To do:
In the material below, find the line containing "Company Overview (92, 1462)" and the line containing "Xe điện hóa (422, 61)", then reproduce exactly both of them and every line between, and nothing else.
━━━ Source data ━━━
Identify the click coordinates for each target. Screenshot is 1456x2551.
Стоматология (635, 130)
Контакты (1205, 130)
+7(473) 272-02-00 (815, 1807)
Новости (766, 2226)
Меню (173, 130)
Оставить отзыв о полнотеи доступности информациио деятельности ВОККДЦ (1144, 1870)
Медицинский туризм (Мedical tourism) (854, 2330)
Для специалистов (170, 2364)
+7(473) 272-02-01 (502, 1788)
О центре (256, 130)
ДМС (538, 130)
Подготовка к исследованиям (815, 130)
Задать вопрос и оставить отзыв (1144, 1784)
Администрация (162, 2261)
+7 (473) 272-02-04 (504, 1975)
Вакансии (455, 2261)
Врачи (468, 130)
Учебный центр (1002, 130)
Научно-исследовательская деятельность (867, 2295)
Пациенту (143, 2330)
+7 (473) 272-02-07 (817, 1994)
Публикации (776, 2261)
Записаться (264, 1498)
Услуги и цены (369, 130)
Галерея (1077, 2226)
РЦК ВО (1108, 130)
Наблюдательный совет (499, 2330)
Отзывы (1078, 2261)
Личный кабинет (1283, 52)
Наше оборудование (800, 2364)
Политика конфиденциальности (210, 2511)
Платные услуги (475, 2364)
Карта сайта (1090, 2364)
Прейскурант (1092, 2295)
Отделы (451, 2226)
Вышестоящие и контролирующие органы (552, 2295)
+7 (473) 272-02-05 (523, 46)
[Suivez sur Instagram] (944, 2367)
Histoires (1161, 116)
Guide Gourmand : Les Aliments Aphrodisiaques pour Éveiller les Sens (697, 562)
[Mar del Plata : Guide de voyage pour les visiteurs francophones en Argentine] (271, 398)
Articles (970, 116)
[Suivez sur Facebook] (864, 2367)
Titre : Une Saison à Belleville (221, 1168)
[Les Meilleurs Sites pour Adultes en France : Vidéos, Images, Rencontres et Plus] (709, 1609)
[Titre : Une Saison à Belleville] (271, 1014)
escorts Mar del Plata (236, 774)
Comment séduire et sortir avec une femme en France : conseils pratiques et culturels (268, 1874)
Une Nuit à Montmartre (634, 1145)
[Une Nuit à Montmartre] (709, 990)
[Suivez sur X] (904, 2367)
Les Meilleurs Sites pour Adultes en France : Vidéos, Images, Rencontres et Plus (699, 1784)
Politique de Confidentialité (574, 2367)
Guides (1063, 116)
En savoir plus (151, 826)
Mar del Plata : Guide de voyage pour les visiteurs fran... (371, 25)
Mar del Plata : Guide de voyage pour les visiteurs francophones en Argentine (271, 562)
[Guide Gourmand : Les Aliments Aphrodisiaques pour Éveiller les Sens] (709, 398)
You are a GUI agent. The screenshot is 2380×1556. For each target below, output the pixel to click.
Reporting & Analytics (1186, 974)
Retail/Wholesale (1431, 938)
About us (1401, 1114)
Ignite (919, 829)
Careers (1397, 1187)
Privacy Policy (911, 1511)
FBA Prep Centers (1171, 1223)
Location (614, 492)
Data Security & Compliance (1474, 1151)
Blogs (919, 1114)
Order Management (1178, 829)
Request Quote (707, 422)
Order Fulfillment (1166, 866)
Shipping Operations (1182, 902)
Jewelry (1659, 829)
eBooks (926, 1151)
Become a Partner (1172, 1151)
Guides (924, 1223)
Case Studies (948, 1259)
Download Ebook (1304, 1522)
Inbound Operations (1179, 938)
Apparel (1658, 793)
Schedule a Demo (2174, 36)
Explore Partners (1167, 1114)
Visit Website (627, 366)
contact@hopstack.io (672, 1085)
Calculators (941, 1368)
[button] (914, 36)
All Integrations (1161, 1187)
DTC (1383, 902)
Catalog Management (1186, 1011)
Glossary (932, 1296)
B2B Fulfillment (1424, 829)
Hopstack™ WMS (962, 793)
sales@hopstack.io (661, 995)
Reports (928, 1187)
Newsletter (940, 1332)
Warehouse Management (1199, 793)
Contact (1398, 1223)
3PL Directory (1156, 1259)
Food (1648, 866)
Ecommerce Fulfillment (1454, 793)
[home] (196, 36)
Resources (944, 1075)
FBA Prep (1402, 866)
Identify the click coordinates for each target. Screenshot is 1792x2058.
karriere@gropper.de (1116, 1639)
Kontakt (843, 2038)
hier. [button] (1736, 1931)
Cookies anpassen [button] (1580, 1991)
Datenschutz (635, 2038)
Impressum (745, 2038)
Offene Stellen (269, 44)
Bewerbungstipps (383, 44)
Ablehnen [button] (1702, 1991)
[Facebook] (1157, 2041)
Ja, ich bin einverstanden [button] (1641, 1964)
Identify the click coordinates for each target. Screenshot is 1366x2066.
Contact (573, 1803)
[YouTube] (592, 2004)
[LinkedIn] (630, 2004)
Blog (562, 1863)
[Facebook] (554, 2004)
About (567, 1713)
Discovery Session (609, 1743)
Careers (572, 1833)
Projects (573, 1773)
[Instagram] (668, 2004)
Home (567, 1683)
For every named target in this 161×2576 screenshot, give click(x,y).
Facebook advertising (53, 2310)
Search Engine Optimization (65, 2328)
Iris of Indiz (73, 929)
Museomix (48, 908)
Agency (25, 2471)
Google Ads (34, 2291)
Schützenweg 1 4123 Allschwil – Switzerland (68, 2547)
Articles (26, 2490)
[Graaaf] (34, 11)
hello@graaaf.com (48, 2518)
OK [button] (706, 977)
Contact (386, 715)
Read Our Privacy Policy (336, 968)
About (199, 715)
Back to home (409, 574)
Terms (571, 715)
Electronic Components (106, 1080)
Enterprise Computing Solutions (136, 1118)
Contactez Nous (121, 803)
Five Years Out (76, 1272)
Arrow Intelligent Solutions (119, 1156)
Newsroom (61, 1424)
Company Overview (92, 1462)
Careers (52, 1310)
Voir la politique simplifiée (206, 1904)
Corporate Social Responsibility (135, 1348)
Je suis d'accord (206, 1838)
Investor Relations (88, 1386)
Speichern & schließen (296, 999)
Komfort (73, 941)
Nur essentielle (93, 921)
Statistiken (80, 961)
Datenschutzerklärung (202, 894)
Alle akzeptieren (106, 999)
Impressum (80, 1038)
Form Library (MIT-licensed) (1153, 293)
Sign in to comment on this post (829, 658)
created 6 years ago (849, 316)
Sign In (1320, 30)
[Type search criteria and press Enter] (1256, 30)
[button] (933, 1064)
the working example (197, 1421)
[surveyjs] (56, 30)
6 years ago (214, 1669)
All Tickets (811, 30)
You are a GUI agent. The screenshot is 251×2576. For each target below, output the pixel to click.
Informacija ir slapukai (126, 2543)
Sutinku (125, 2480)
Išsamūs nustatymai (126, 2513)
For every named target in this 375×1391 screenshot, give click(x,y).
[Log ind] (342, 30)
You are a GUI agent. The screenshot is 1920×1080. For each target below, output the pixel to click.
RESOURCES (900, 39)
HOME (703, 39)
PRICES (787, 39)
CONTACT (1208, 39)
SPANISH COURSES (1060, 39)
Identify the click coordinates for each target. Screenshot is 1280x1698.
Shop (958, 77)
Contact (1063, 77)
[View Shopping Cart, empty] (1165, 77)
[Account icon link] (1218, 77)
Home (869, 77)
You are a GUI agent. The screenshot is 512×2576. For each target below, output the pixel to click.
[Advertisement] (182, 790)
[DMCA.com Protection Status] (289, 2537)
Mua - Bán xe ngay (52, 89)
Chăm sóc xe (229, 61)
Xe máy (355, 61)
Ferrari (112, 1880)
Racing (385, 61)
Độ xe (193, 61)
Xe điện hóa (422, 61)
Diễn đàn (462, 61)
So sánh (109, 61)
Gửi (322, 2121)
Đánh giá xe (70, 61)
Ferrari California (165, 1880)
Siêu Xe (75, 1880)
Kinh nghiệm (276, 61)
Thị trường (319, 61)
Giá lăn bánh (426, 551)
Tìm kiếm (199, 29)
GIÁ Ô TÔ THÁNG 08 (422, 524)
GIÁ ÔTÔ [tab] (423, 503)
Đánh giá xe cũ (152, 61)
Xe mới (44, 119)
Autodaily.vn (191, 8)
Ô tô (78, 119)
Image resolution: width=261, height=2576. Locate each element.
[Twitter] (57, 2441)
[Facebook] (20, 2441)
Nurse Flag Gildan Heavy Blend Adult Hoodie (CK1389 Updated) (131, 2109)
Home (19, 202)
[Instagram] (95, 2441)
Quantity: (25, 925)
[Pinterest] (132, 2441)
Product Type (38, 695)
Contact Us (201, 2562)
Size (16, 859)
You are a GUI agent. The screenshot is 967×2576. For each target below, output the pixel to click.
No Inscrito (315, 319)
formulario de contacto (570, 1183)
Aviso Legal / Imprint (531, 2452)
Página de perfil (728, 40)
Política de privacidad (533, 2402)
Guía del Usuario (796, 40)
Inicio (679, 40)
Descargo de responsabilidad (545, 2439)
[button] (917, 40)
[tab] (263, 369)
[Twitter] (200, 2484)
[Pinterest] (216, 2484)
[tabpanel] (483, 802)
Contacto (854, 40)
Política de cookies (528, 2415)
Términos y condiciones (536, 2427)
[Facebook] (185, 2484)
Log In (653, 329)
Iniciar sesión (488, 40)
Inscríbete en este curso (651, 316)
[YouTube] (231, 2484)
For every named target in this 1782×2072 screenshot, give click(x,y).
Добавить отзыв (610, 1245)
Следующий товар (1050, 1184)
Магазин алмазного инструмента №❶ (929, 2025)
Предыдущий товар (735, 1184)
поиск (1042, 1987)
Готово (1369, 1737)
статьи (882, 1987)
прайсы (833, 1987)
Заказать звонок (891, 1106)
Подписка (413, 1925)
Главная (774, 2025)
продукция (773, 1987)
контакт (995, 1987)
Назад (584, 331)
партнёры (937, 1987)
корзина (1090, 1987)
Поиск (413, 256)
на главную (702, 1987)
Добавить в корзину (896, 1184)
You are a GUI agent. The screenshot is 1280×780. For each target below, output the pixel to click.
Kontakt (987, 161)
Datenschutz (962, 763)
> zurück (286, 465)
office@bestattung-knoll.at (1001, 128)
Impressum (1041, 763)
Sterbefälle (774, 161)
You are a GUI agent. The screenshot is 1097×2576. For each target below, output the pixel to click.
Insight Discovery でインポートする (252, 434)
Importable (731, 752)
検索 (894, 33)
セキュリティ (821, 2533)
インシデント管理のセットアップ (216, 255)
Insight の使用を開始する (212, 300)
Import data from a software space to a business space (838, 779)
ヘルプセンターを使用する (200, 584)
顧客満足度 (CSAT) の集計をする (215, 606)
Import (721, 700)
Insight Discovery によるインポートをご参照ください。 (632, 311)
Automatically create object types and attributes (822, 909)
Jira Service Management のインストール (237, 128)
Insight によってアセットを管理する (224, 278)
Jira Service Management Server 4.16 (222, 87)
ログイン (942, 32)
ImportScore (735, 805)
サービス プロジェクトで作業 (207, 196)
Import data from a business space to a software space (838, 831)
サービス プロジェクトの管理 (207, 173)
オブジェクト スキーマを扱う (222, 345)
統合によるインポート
━━━
Written answer:
Company Overview (92, 1462)
Careers (52, 1310)
Voir la politique simplifiée (206, 1904)
Corporate Social Responsibility (135, 1348)
Je suis d'accord (206, 1838)
Investor Relations (88, 1386)
Speichern & schließen (296, 999)
Komfort (73, 941)
Nur essentielle (93, 921)
Statistiken (80, 961)
Datenschutzerklärung (202, 894)
Alle akzeptieren (106, 999)
Impressum (80, 1038)
Form Library (MIT-licensed) (1153, 293)
Sign in to comment on this post (829, 658)
created 6 years ago (849, 316)
Sign In (1320, 30)
[Type search criteria and press Enter] (1256, 30)
[button] (933, 1064)
the working example (197, 1421)
[surveyjs] (56, 30)
6 years ago (214, 1669)
All Tickets (811, 30)
You are a GUI agent. The screenshot is 251×2576. For each target below, output the pixel to click.
Informacija ir slapukai (126, 2543)
Sutinku (125, 2480)
Išsamūs nustatymai (126, 2513)
For every named target in this 375×1391 screenshot, give click(x,y).
[Log ind] (342, 30)
You are a GUI agent. The screenshot is 1920×1080. For each target below, output the pixel to click.
RESOURCES (900, 39)
HOME (703, 39)
PRICES (787, 39)
CONTACT (1208, 39)
SPANISH COURSES (1060, 39)
Identify the click coordinates for each target. Screenshot is 1280x1698.
Shop (958, 77)
Contact (1063, 77)
[View Shopping Cart, empty] (1165, 77)
[Account icon link] (1218, 77)
Home (869, 77)
You are a GUI agent. The screenshot is 512×2576. For each target below, output the pixel to click.
[Advertisement] (182, 790)
[DMCA.com Protection Status] (289, 2537)
Mua - Bán xe ngay (52, 89)
Chăm sóc xe (229, 61)
Xe máy (355, 61)
Ferrari (112, 1880)
Racing (385, 61)
Độ xe (193, 61)
Xe điện hóa (422, 61)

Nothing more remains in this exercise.